- _EXERCISE SET_
(a) In the passage on genetic identity, what example shows that genetic make-up is not enough to distinguish persons?
(b) Continue the passage on the ethics of genetic information from its final sentence.

- _SOURCE TEXT_
# # # #

Why should we suspect that the use of genetic information obtained from individuals raises particular problems? Some have argued that genetic information is distinctively personal and peculiarly sensitive, even vital to our very identity. Is this true? The phrase genetic identity has a wide currency and sounds important, even foreboding. My suspicion is that the term is used to refer to (and confuse) several matters of differing ethical significance. One (metaphysical?) understanding is that genetic identity is the basis of personal identity. This seems to me false. Genetic make-up is not enough to distinguish persons: identical twins who share their genetic make-up are separate persons. Another interpretation is that genetic identity is not what makes people separate, but is what they share: people share a (sense of) genetic identity with their kin, and may share a sense of cultural identity with other groups. This way of putting it seems to me a misnomer: what we share with kin might be called a sense of genealogical identity: it is a matter of knowing that genes are shared, not of knowing which are shared.
Knowing which genes are shared raises different and difficult issues. Some writers have argued that genetic information is exceptional and should be treated differently from other personal information. They have pointed out that genetic information is familial rather than individual. This is true.

# # # #

- _COLLECTED DATA_
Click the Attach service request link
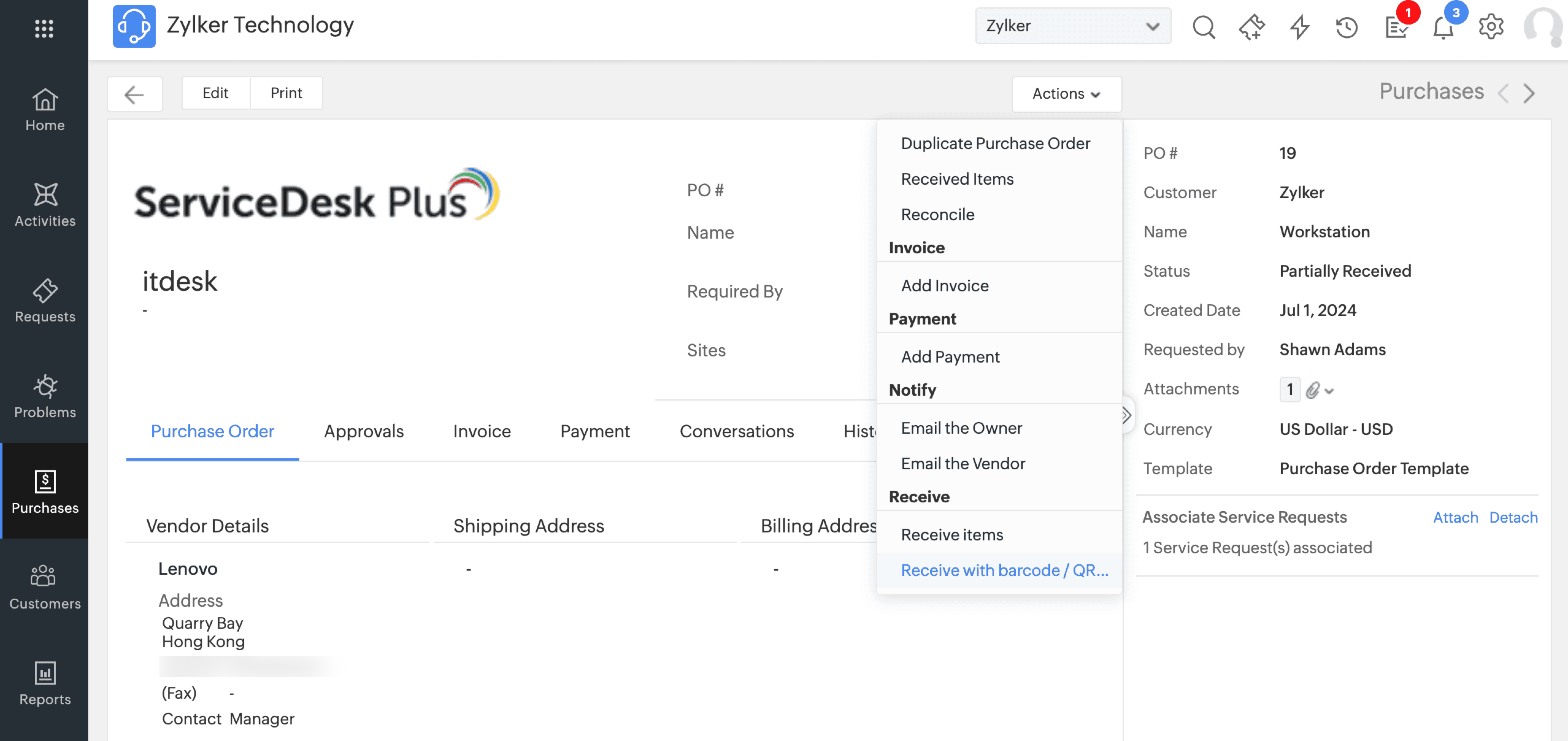 pos(1455,517)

# # # #

- _RESULTS OF THE EXERCISE_
(a) Identical twins share their genetic make-up yet are separate persons.

(b)
But what should we conclude? Various other sorts of personal information are also familial, including some genetic information not obtained from DNA that is familial but not sensitive, for example, baldness.
Yet even if a general claim that genetic information is exceptional is ill-founded, many uses of genetics raise ethical problems. May I seek DNA information that is as true of my twin as of me without prior consent? If I do, does my twin have a right to know what I discover? Or, alternatively, a right not to know it? Or a right to prevent my seeking the information? What practical content and what arguments could be given to any of these supposed rights? Is there a right to "genetic privacy" (covering what?) and do insurers have a "right to underwrite" that clashes with rights to "genetic privacy"? Does the proliferation of problematic and unargued rights claims in this area mean that we have spotted many questions but few answers? Do these "rights" fall by the wayside when data are not interpreted but used for matching purposes, as by the police and immigration service?
Other, perhaps even more difficult, issues arise where DNA information obtained from individuals is entered into databases to be linked with information about their health or lifestyle information. Data protection standards are supposed to regulate what is done: either individuals agree to the entry, retention and linkage of their data, or they refuse. In the event of refusal, the information may be used only if irreversibly anonymised. Yet irreversible anonymisation of data prevents data linkage, while individual consent capacities may not be adequate to grasp and consent to such complex uses of such data. If data linkage without consent is ethically unacceptable and data linkage with consent is unattainable, public health records and much health research will be damaged. These are large and topical questions. They need a lot of attention, and might get more if we could tear our eyes away from lurid thoughts about genetic modification.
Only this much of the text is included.